Processing the files

  1. Keep all your source images! If you mess something up in post-processing, it is more convenient to simply start again with your source file, rather than re-scanning the page.
  2. Use consistent naming! Name your pages something like page01.png, page02.png, page03.png, etc. This will save much time.
  3. Convert all of your images to grayscale PNGs if they are not so already. Smart people can run mogrify -format PNG -type Grayscale page*.png if the pages are named page01.png, page02.png, etc.
  4. Rotate the image if needed.
  5. Adjust your levels. You want to make the background solid white, not gray, and the black text and lines to be perfectly black, without destroying the image. Set your levels by using this guide:
    Histogram guide for setting levels
    The histogram represents how much of each color is in the image. Move the black slider to the peak (or slightly more to the right) that represents the majority of the black. Move the white past the large peak that represents the background white, so that almost all of it is cut off.
  6. If you are using Adobe Photoshop, you can save the level adjustment by using the “Save” button in the Levels dialog. If you are using GIMP, your last used levels adjustment is saved and dated in the drop-down menu labeled “Presets.” Since you’re (hopefully) producing consistent scans, this will consistently and easily adjust the levels every time.

    GIMP Levels dialog:
    GIMP levels dialog

  7. Even better, if you’re using Adobe Photoshop, you can automate these actions. Open an unprocessed image. In the Actions window, make a new action. Photoshop will begin recording your actions. Do all your processing normally, and then hit the stop button in the Actions window. Now, close that file and open up all of your unprocessed files. Go to File→Automate→Batch…, choose your action, set it to run on your Opened Images, and let it get to work. Make sure it’s saving the files in the right place.

Compiling the Images

  1. If you’re smart, you’ll already have ImageMagick (try running “convert –version” to check). This suite of command-line tools (including the aforementioned “mogrify”) makes image processing easy. If not, you should download and install ImageMagick. Teaching you how to use your computer is beyond the scope of this article.
  2. This is the ideal scenario: You have a book scanned and processed as a series of 8-bit grayscale PNGs named book00.png, book01.png, book02.png, and so on. To create a nice PDF of this, simply run “convert book*.png book.pdf”. You are now a winner. (Note: older versions of ImageMagick produce broken PDFs. If you are unable to open your PDF in Adobe Reader, upgrade ImageMagick.)
  3. I haven’t tried this, but it is theoretically possible to install the PDFCreator printer driver and then use Windows Picture and Fax Viewer to print out all the images (at once) as a “Full page fax print” to PDFCreator. However, this will introduce extra margins and ignore your actual image size.

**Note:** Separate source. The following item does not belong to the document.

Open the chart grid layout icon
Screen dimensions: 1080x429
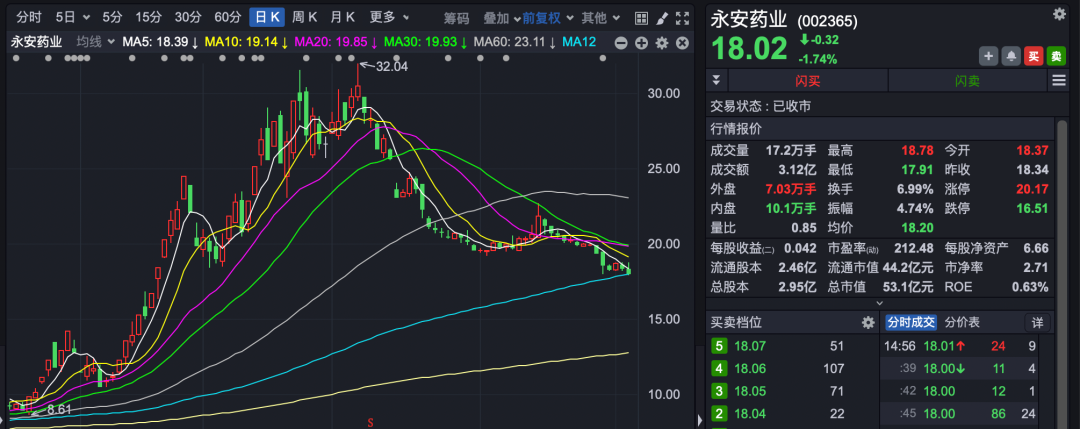(x=635, y=18)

2 thoughts on “How to scan like a pro”

  1. Hi Eric, thanks for the very nice write-up and I chanced upon your blog while researching on the ideal file format for document scans.

    I sense that you’re a proponent of the PNG format for storing scanned images. However, this seems to be against the convention where most people recommend TIFF instead due to its popularity, backward legacy support, good support in imaging and scanning software, and good bi-level image CCITT Group IV compression for b/w images such as black text document on white paper background.

    According to this discussion thread on "Best format for scanning b&w text is PNG, TIFF, BMP or what? ", PNG is recommended only if there is an intention to publish the image scan on the web due to its web browser support, but for print purpose, stick to TIFF.

    Any advice or knowledge to share if we are to compare PNG and TIFF for imaging or scanning?

    1. There’s nothing wrong with TIFF; it’s a great file format. My post focused on grayscale scans. Otherwise, CCITT G4 would be a great advantage. The advantages of “popularity, backward legacy support,” and “good support in imaging and scanning software” are not particularly important for me, as most tools work perfectly fine with PNG.

      I’d say the major features of TIFF (versus PNG) would be multi-page documents, EXIF, and bi-level Group 4 compression. So yes, no particular reason to ditch TIFF for PNG.